Exercise description: Within the material below, tally every line that holds the word "computer", then give the tally and nothing more.

Dataset excerpts:
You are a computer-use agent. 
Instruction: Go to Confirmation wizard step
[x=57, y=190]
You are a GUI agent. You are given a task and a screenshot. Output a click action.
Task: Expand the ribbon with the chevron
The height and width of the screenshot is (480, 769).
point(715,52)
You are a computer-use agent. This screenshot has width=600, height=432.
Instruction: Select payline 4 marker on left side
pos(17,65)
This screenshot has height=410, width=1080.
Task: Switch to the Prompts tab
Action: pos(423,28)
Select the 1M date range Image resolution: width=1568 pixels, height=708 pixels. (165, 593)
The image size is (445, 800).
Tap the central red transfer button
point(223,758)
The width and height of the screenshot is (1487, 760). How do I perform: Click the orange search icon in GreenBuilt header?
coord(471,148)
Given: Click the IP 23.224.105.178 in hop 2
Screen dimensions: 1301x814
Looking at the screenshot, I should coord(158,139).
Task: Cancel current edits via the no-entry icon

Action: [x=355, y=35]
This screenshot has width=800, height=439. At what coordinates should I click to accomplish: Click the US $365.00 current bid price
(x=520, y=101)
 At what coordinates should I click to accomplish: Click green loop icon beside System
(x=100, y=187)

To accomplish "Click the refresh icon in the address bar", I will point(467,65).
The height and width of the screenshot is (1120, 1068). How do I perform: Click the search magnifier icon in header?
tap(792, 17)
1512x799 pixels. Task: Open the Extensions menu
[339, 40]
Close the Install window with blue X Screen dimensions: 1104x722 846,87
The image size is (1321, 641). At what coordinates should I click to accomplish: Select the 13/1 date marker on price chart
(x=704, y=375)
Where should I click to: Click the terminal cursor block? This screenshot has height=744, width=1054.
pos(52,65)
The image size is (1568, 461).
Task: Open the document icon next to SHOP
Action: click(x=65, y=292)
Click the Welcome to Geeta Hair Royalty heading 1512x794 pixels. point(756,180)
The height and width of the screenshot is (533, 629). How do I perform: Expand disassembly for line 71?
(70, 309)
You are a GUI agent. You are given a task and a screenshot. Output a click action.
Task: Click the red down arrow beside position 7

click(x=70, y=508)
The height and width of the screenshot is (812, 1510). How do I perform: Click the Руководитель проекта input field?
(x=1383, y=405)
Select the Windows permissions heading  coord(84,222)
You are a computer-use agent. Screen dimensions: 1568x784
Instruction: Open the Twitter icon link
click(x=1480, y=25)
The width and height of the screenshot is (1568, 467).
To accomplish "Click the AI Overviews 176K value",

Result for this exercise: 3